Antlr4 parser ignoring lexer rules and generating implicit tokens


As a simple example, let's say I have the following.

parse_rule0 : parse_rule1 ',' parse_rule2 ';' ;

pare_rule1 : ... ;

parse_rule2: ... ;

PUNCTUATION : ',' | '.'| ';' | ':' ;

When Antlr4 (specifically the antlr4 vscode exentions) goes to generate tokens, it ignores my punctuation rule (just an example) and creates an implicit token, T_1 , for example. I can't seem to find any resources online for looking for a specific token out of a more general lexical rule. It seems senseless to create a lexical rule for every possible literal you might want to look for while parsing.

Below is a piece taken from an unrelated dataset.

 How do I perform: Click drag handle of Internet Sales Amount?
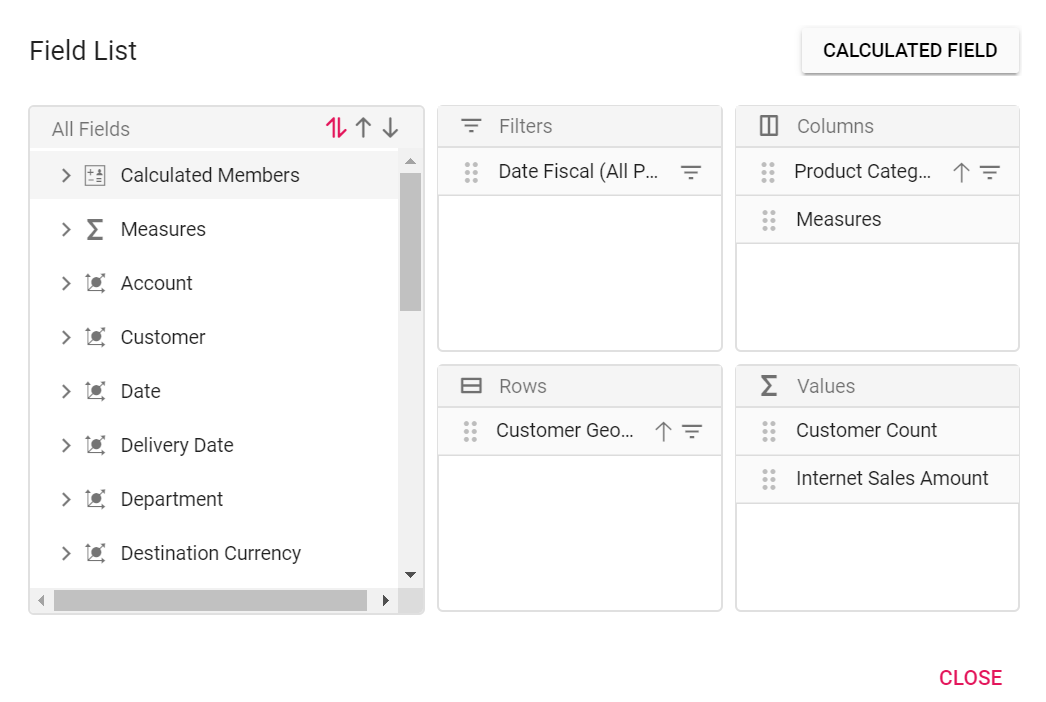(768, 479)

I've searched high and low for a solution to this problem. If I want to parse for a specific character that's defined in a lexical rule, how do I prevent Antlr from just generating an implicit token, and actually read my lexical rules?


Solution

  • Explicit use of token

    parse_rule0 : parse_rule1 PUNCTUATION parse_rule2 PUNCTUATION ;
    
    pare_rule1 : ... ;
    
    parse_rule2: ... ;
    
    PUNCTUATION : ',' | '.'| ';' | ':' ;
    

    Lexical rule for every literal

    parse_rule0 : parse_rule1 ',' parse_rule2 ';' ;
    
    pare_rule1 : ... ;
    
    parse_rule2: ... ;
    
    COMMA: ',';
    DOT: '.';
    SEMI: ';';
    COLON: ':';
    

    Unfortunately, ANTLR can't match literals with complex lexer rules that include even only alternatives.